## Set task:
Which rows contain the word "pixels"? List each of them in full, and match case exactly.

## Extracted records:
====================
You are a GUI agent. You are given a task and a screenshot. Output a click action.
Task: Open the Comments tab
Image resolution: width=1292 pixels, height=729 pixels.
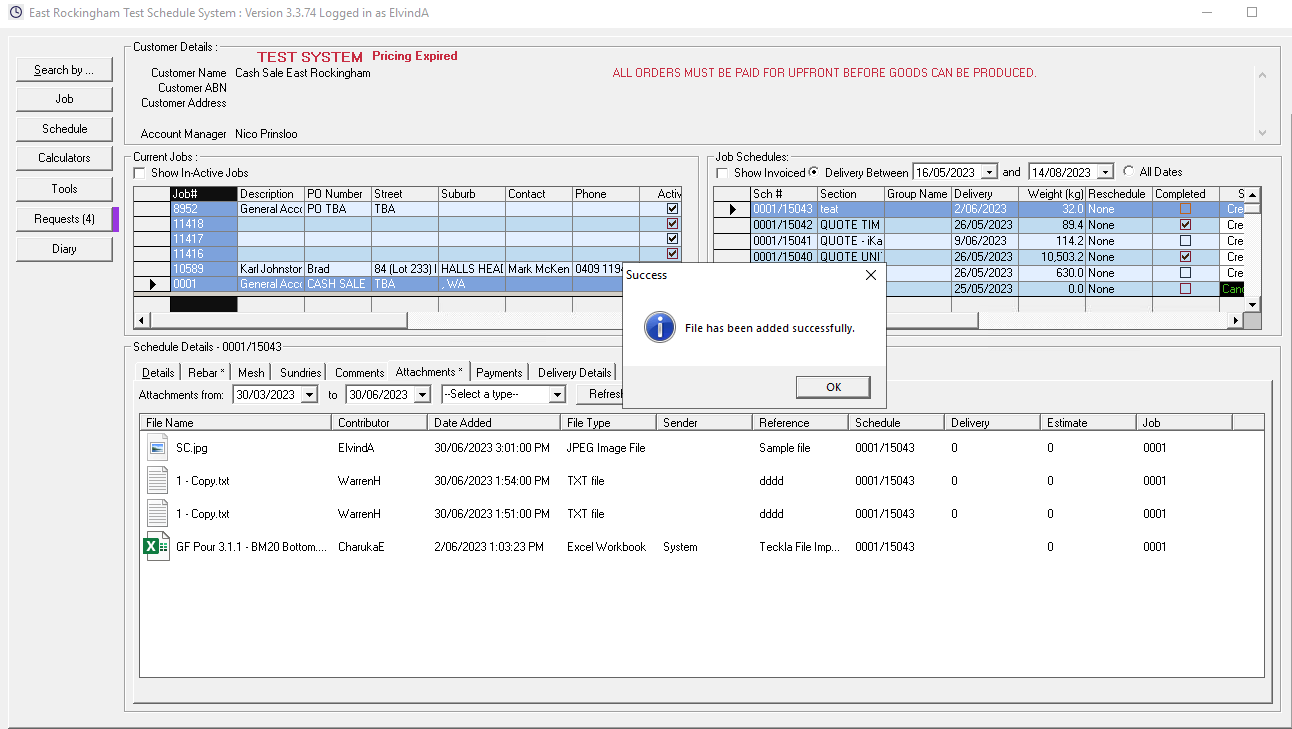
====================
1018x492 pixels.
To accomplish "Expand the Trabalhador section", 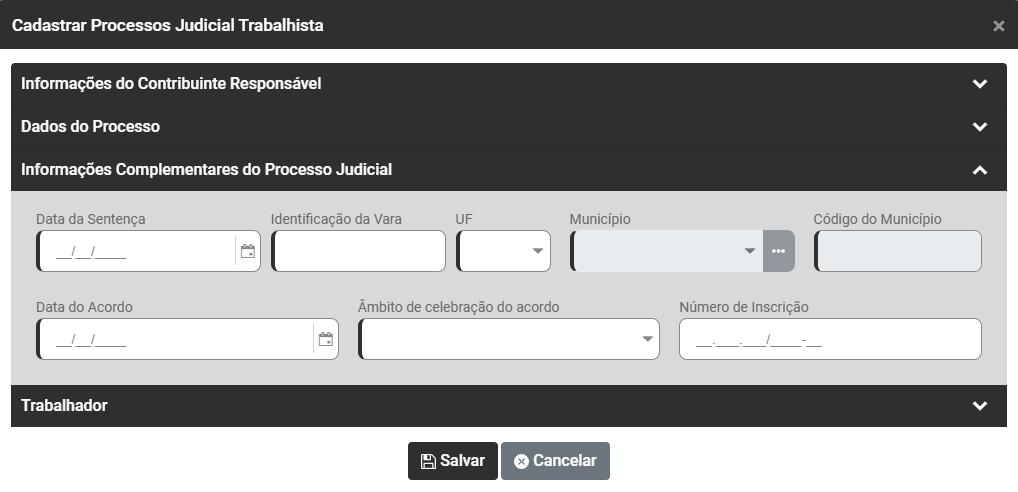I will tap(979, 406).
====================
## Output for this task:
Image resolution: width=1292 pixels, height=729 pixels.
1018x492 pixels.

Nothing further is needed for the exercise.